In theory, that’s a fun remix — in practice, it feels like a Greatest Hits collection from the original series. The whole “Hive Mind” thing? We did that dance already with the Mind Flayer, and Vecna, and pretty much every baddie that made Hawkins a living hell. Now it’s spores instead of shadow spiders, but the mechanics are mostly the same. Instead of Mind Flayer mind control, it’s the Spore Queen bossing around Demogorgons and opening portals to the Upside Down.

The show tries to give the spores a robust backstory about infection and mutation, but honestly, it doesn’t really shake off that copy-paste feeling. As for what makes these creatures any different than the Upside Down alumni we’ve already met? Mostly, it’s a tweak in their method of spreading terror — but not much else.

Wait, Didn’t We Already See This?

Here’s where things get almost comically familiar: the season finale builds up to one big, bombastic showdown with the Spore Queen. Everyone (including Nikki and her mom, wielding those quirky weapons) teams up for a last stand. All roads lead to Eleven, who — brace yourself for déjà vu — has to close another gateway to the Upside Down to keep Hawkins safe.

Sound familiar? Because it’s beat-for-beat what happened in Stranger Things Season 2’s own finale. After a season spent helping Eleven face her past—and after that divisive detour with her not-exactly-a-fan-favorite "sister" Kali—Season 2 wrapped with El drawing on all her powers (with a side of '80s flashback montages) to slam that gate to the Upside Down shut. At least back then, the moment landed with some sense of earned emotional punch. In Tales from '85, it’s just another Tuesday for Eleven. The stakes feel low, since the series is wedged between canon seasons—none of the core crew are ever really in danger, and the emotional heavy lifting gets lost behind the animated fireworks.
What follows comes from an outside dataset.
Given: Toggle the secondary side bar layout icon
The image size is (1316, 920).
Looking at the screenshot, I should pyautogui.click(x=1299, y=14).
It raises the question: if we just watched Eleven close the big evil portal a few months earlier, why make her repeat the feat here? Even the new characters escape mostly unscathed, except for the obligatory villain. It’s hard not to feel like the show is just playing on repeat instead of pushing the story—or Eleven's arc—anywhere new.

'There’s no harm in copying an ending. After all, Top Gun: Maverick became one of the biggest movies ever by more or less lifting the ending of Star Wars: A New Hope.'

Here’s the difference, though: Maverick at least brings a big, loud, crowd-pleaser energy and knows what it’s doing. Tales from '85 looks back at Stranger Things and just does its homework twice, hoping the teacher doesn’t notice. You end up with a show that’s technically fine for what it is—nostalgic, familiar, safe as can be—but it never justifies why it exists as its own story.

So, What’s Actually New?

  • A new member joins the kids' crew: Nikki, bringing some creative DIY weaponry into the mix.
  • The main threat comes from mutated spores, which form a new “Spore Queen” Hive Mind (instead of the more familiar Mind Flayer or Vecna scam).
  • We get some nifty animated upgrades to both monsters and the classic Hawkins cast, but don’t expect any big status-quo shakeups—since the story slots right in between earlier Stranger Things seasons, there’s only so much the writers can let happen.

Overall, if you wanted a spinoff that finally digs into new corners of Hawkins, you’re not getting it here—at least, not yet. Tales from '85 sticks so close to what’s gone before that you might mistake it for a really polished fan cartoon, even if the cast does manage to bring some life to their freshly-animated counterparts. It’s a nostalgia trip, sure, but the train isn’t making any new stops.